Redistribution and use in source and binary forms, with or without
modification, are permitted provided that the following conditions are met:
(1) Redistributions of source code must retain the above copyright notice, this
list of conditions and the following disclaimer.
(2) Redistributions in binary form must reproduce the above copyright notice,
this list of conditions and the following disclaimer in the documentation
and/or other materials provided with the distribution.

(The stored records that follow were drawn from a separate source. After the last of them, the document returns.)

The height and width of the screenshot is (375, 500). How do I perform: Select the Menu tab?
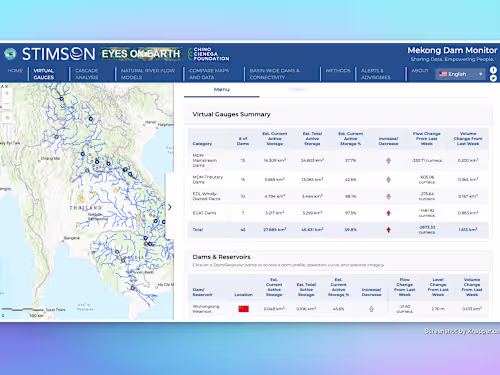pos(222,89)
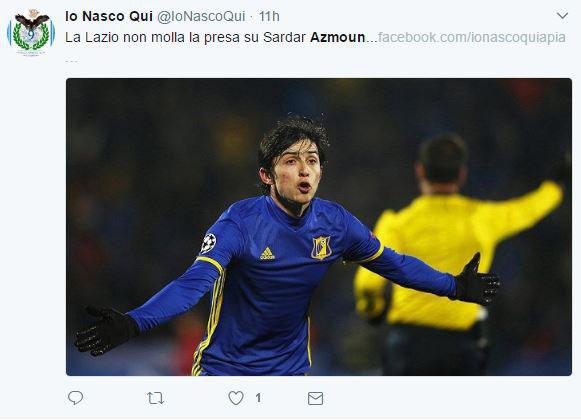Click the like count number 1
Screen dimensions: 581x420
(x=258, y=398)
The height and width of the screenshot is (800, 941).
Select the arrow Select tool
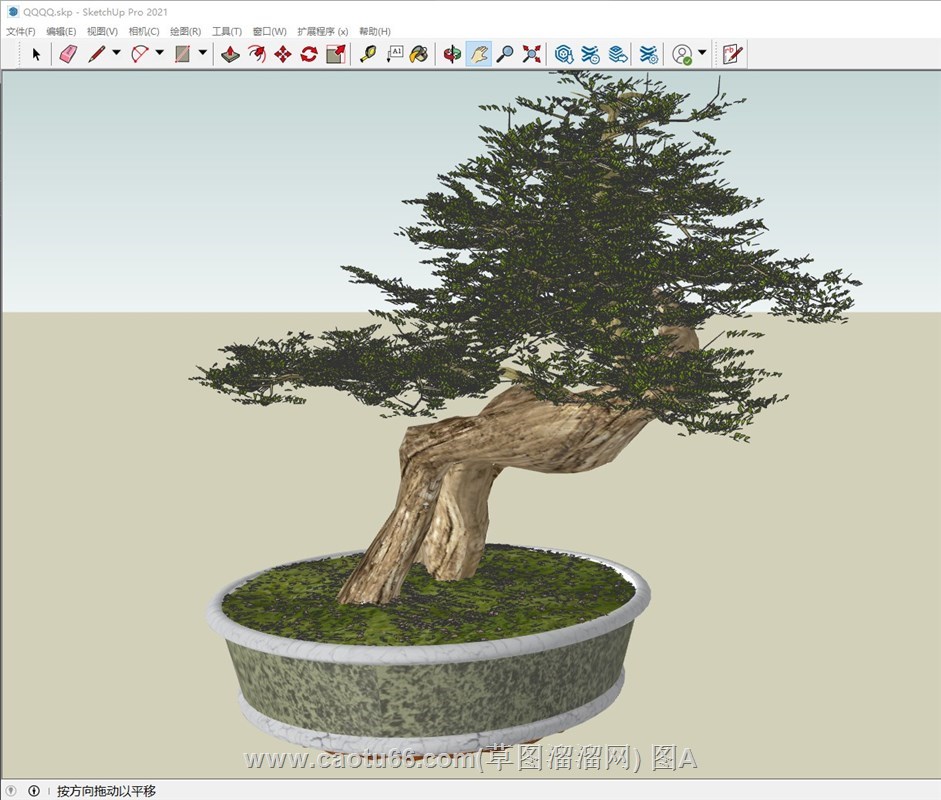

(3) Neither the name of the University of California, Lawrence Berkeley
National Laboratory, U.S. Dept. of Energy nor the names of its contributors may
be used to endorse or promote products derived from this software without
specific prior written permission.
THIS SOFTWARE IS PROVIDED BY THE COPYRIGHT HOLDERS AND CONTRIBUTORS "AS IS" AND
ANY EXPRESS OR IMPLIED WARRANTIES, INCLUDING, BUT NOT LIMITED TO, THE IMPLIED
WARRANTIES OF MERCHANTABILITY AND FITNESS FOR A PARTICULAR PURPOSE ARE
DISCLAIMED. IN NO EVENT SHALL THE COPYRIGHT OWNER OR CONTRIBUTORS BE LIABLE FOR
ANY DIRECT, INDIRECT, INCIDENTAL, SPECIAL, EXEMPLARY, OR CONSEQUENTIAL DAMAGES
(INCLUDING, BUT NOT LIMITED TO, PROCUREMENT OF SUBSTITUTE GOODS OR SERVICES;
LOSS OF USE, DATA, OR PROFITS; OR BUSINESS INTERRUPTION) HOWEVER CAUSED AND ON
ANY THEORY OF LIABILITY, WHETHER IN CONTRACT, STRICT LIABILITY, OR TORT
(INCLUDING NEGLIGENCE OR OTHERWISE) ARISING IN ANY WAY OUT OF THE USE OF THIS
SOFTWARE, EVEN IF ADVISED OF THE POSSIBILITY OF SUCH DAMAGE.
You are under no obligation whatsoever to provide any bug fixes, patches, or
upgrades to the features, functionality or performance of the source code
("Enhancements") to anyone; however, if you choose to make your Enhancements
available either publicly, or directly to Lawrence Berkeley National
Laboratory, without imposing a separate written license agreement for such
Enhancements, then you hereby grant the following license: a non-exclusive,
royalty-free perpetual license to install, use, modify, prepare derivative
works, incorporate into other computer software, distribute, and sublicense
such enhancements or derivative works thereof, in binary and source code form.